GREEN AND SUSTAINABLE ENERGY
Redesigning the Nation’s Power Mix for the Next Decade
Fifty Shades of Green Energy:
Malaysia’s National Energy Transition Roadmap (NETR) sets a clear direction toward a lower-carbon power system and a larger role for renewables. But direction is not destination. Reaching a 70% renewable electricity mix by 2050 will require more than incremental capacity additions, because Malaysia’s power system now sits at the centre of a national energy trilemma: security, affordability, and sustainability. For decades, coal, oil, and gas underpinned industrial expansion and kept energy costs relatively predictable. Today, that legacy model is increasingly exposed to fuel volatility, decarbonisation pressures, and demand growth that is becoming more electric, more digital, and more always-on.
This is why the conversation must move beyond incremental transition to full system redesign. As Malaysia’s next growth phase accelerates, driven by AI, data centres, advanced manufacturing, automation, and mass electrification, electricity becomes a strategic input to national competitiveness. The core question is whether Malaysia can redesign the power mix fast enough to remain reliable, cost-competitive, and investment-ready.
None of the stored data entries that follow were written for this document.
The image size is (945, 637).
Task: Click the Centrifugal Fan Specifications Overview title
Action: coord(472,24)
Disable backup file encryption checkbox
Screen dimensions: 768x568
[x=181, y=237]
“Fifty Shades of Green Energy: Redesigning the National Power Mix for the Next Decade” signals a hard truth. A future-ready power system cannot rely on a single shade of green. Solar and conventional renewables are necessary but insufficient on their own. Malaysia needs a portfolio approach that expands the clean toolkit, firm clean power, storage, grid flexibility, clean fuels, industrial electrification, and efficiency so the system can deliver 24/7 reliability while lowering costs and emissions at scale.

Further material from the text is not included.